Federal and local governments are responding by adopting new benefits and protections for gig workers. Meanwhile, a Seattle and Berkeley, Calif.-based startup is attempting to provide grocery delivery workers more autonomy through a new business model.

Dumpling provides technology and support to help entrepreneurs establish their own, independent grocery businesses. They are responsible for setting rates, finding customers, and determining their hours and service areas. Dumpling provides an app, website, and credit card. Business owners can either pay a monthly subscription charge or $5 per service fee to Dumpling. Customers pay a 5% fee to use the platform.

Dumpling announced a $6.5 million funding round Wednesday, led by Forerunner Ventures with participation from Floodgate and Fuel Capital. The round brings Dumpling’s total funding to $10 million. Investors have been flocking to grocery delivery startups as customers shift their shopping habits during the pandemic.

Dumpling’s model is similar to Amazon’s Delivery Service Partner program, in which the tech giant provides support for delivery drivers to establish independent businesses. The approach gives business owners more control and flexibility, but it comes with risks. Take-home pay is typically higher than traditional gig workers, but the onus is on the business owner to find customers and build a profitable operation.

Dumpling provides infrastructure for more than 2,000 grocery businesses across all 50 states.

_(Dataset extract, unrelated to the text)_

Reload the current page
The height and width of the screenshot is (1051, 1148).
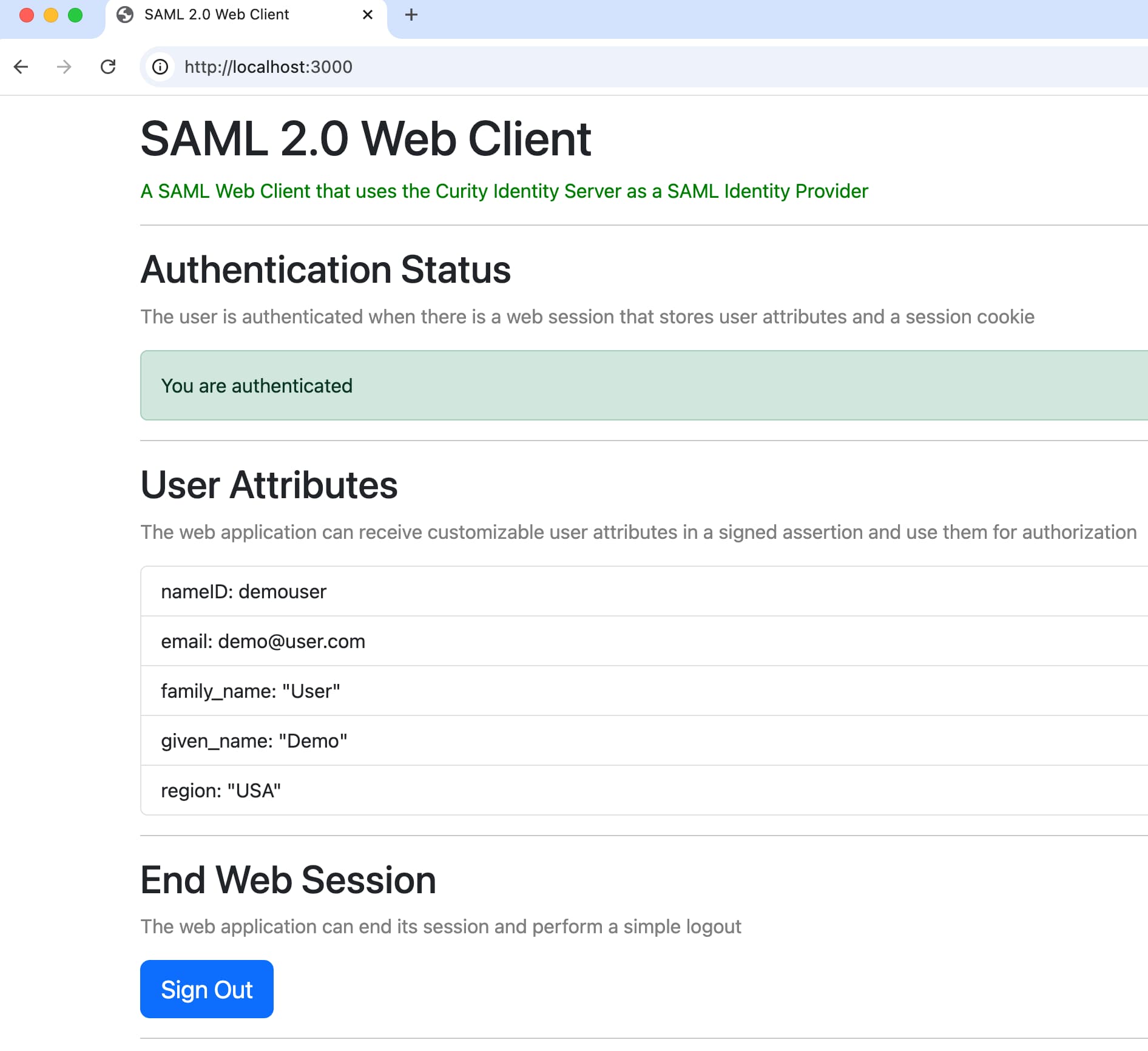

The company says order volume has surged 20X since the start of the pandemic.

Dumpling co-founders Tom Schoellhammer, Joel Shapiro, and Nate D’Anna. (Dumpling Photo)

“Traditional gig workers today are obviously disenfranchised,” said Nate D’Anna, co-CEO of Dumpling. “They have no control over how and when they work and they’re at the mercy of a company’s compensation, tip, and safety measures. We’re turning that model on its head.”

Dumpling has 12 full-time employees split across Seattle and Berkeley. D’Anna oversees the Berkeley office and co-CEO Joel Shapiro helms the Seattle office. They co-founded the company with CTO Tom Schoellhammer.

Dumpling’s chief rival, Instacart, is seeing skyrocketing demand for its services during the pandemic. The company raised $225 million in new funding this month, propelling its valuation to nearly $14 billion. It is also dealing with strike demands from its contractors.

Amazon’s grocery delivery business has also been inundated with orders since the start of the coronavirus crisis is as thousands of customers shift their shopping habits to avoid exposure to the virus.